Lo que se queda en el plato y que se conoce como «la de la vergüenza», la última gamba, es siempre la más pequeña, la más deslucida, la más ruin. Es lo mismo que los comensales sean unos patanes o unos caballeros, tanto da como se actúe, la gamba postrera, la solitaria gamba del final, es siempre una desdicha.
En la mesa examinamos al prójimo y somos evaluados por los demás. Es la prueba de la nueva caballerosidad, el examen final de estilo. En torno a una mesa y a lo largo de una comida todos nos retamos y confesamos a gritos quien somos. Se percibe al generoso y al mezquino, al culto, al aburrido, al tímido, al cosmopolita, al simpático, al anticuado, al miserable, al bueno. La mesa es un espejo que desnuda al ser humano y muestra su alma sin ningún pudor, sin disimulos ni artificios. Las gentes se reúnen en torno a una mesa tanto para vender como para hacer política, en la mesa se seduce, se enamora, se pierden las batallas y se ganan las guerras.

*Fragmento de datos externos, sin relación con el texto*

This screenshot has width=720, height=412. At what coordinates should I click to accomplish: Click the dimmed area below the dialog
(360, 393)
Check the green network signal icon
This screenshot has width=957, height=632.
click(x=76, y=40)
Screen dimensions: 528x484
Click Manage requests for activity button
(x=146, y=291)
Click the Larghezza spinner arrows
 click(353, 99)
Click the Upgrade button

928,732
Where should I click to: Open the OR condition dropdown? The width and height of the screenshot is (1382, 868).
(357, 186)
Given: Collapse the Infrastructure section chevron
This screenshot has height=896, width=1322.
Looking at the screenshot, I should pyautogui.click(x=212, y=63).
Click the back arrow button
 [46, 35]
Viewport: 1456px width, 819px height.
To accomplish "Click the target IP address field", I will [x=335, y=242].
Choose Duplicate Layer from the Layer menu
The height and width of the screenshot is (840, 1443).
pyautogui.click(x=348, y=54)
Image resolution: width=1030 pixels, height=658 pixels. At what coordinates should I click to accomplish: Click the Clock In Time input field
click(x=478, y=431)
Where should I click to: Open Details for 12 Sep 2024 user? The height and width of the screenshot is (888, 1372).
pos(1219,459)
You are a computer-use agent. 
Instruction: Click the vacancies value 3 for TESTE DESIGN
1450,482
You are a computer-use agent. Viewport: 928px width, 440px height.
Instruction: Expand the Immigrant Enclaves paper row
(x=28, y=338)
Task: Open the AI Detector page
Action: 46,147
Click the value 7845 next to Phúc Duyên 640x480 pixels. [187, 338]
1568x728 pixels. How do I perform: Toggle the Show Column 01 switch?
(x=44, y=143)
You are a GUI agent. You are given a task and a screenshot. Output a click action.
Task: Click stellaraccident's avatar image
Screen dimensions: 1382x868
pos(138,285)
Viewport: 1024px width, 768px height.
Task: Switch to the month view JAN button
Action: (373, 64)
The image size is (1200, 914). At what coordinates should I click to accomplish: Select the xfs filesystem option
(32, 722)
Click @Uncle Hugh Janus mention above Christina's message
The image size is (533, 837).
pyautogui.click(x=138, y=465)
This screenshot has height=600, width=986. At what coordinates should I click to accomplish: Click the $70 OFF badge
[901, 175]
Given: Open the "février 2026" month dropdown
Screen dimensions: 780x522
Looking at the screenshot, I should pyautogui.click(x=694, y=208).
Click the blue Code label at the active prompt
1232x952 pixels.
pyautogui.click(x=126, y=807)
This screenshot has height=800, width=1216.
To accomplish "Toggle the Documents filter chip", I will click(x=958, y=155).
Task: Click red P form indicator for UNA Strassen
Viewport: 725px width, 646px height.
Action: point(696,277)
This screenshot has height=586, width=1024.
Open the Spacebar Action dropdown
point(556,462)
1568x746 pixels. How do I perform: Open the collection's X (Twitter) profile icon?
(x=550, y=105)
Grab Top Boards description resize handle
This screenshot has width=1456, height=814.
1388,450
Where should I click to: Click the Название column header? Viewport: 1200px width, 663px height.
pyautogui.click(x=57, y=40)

Para que la última gamba no sea al final la más pequeña habría que perfeccionar el procedimiento y en lugar de que el comensal tomara de la fuente la más cercana como precepto de urbanidad, debería coger la más pequeña, la más ruin de las gambas. Sí la última gamba, sí la de la vergüenza, es la gamba más apetecible y esplendorosa, la veremos marchar, cuando se la lleve el camarero, con una mezcla de estupor y melancolía, en el íntimo éxito de la elegancia.